Start of LISTED ENTRIES

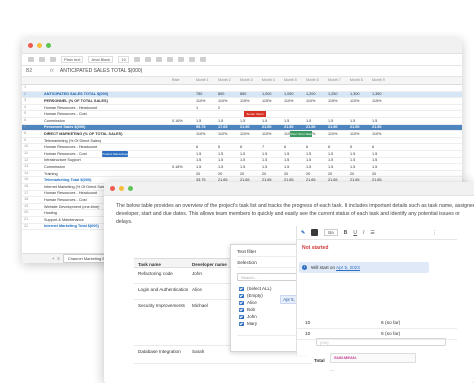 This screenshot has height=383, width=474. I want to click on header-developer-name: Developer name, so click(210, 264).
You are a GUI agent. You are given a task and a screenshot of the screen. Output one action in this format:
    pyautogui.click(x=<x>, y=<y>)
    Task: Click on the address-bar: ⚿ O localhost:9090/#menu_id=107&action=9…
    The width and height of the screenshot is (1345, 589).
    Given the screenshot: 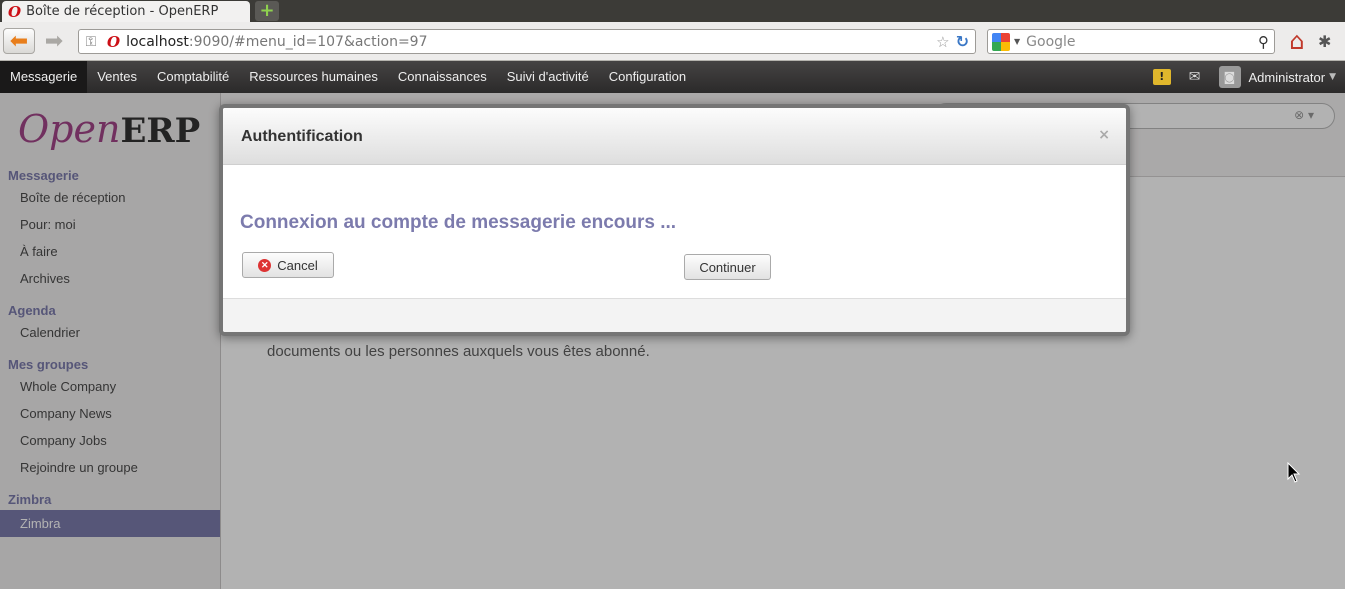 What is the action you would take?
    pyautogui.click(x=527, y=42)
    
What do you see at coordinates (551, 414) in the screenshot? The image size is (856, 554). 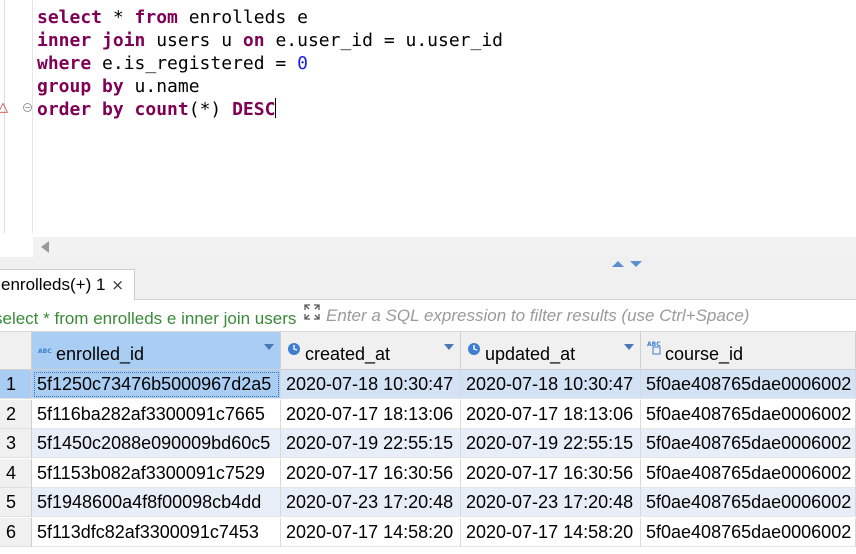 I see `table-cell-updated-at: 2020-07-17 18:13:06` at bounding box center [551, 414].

End of LISTED ENTRIES
Start of LISTED ENTRIES

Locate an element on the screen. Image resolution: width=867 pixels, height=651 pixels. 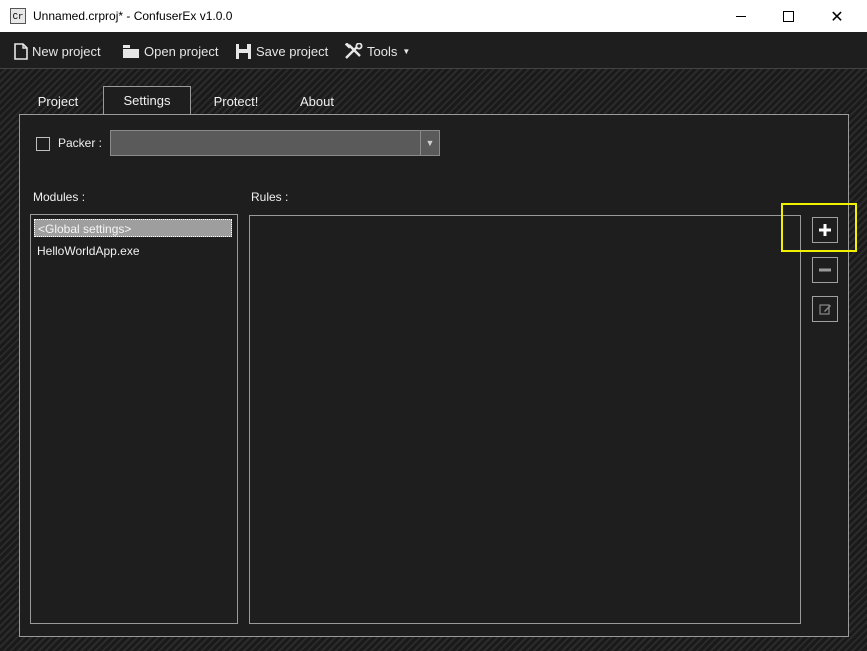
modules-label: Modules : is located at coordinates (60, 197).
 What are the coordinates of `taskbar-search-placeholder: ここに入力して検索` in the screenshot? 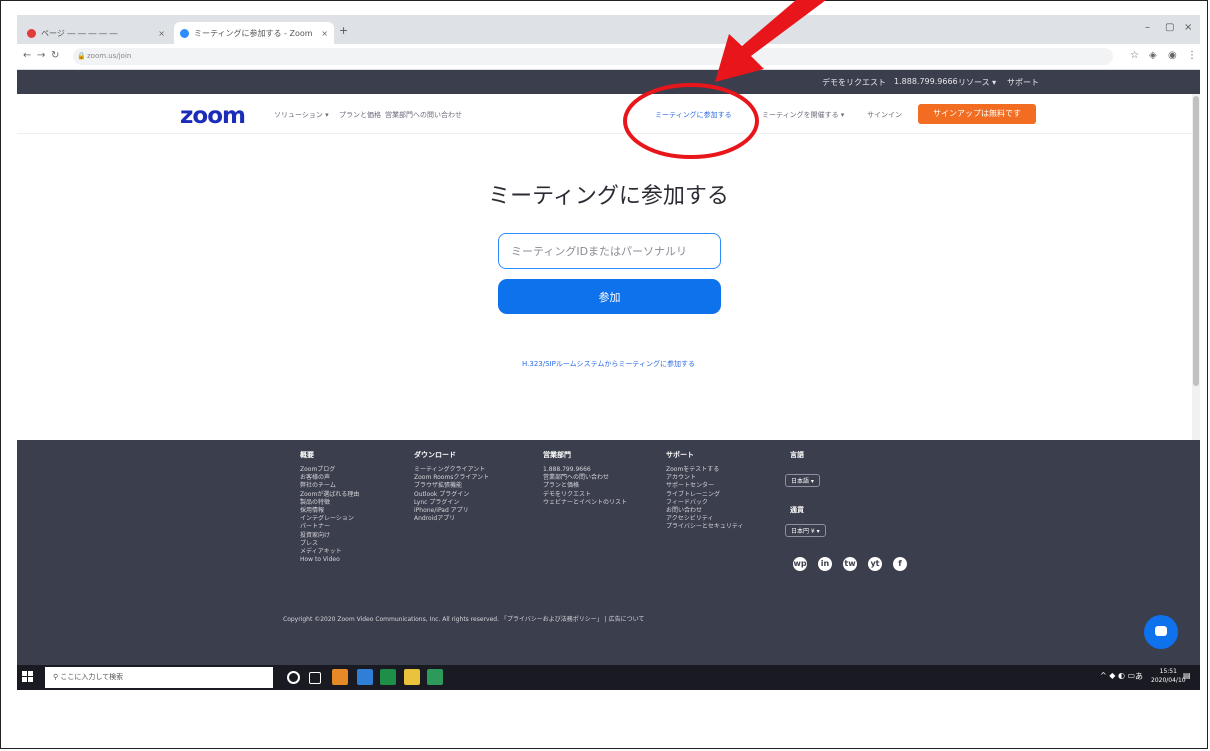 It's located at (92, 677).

End of LISTED ENTRIES

_TO DO:_
Reproduce the records from the line containing "You are a GUI" through the line containing "The width and" as a numbered list, skipping any blank lines.

_EXPECTED ANSWER:_
1. You are a GUI agent. You are given a task and a screenshot of the screen. Output one action in this format:
2.     pyautogui.click(x=<x>, y=<y>)
3.     Task: Click on the address-bar: ⚿ O localhost:9090/#menu_id=107&action=9…
4.     The width and height of the screenshot is (1345, 589).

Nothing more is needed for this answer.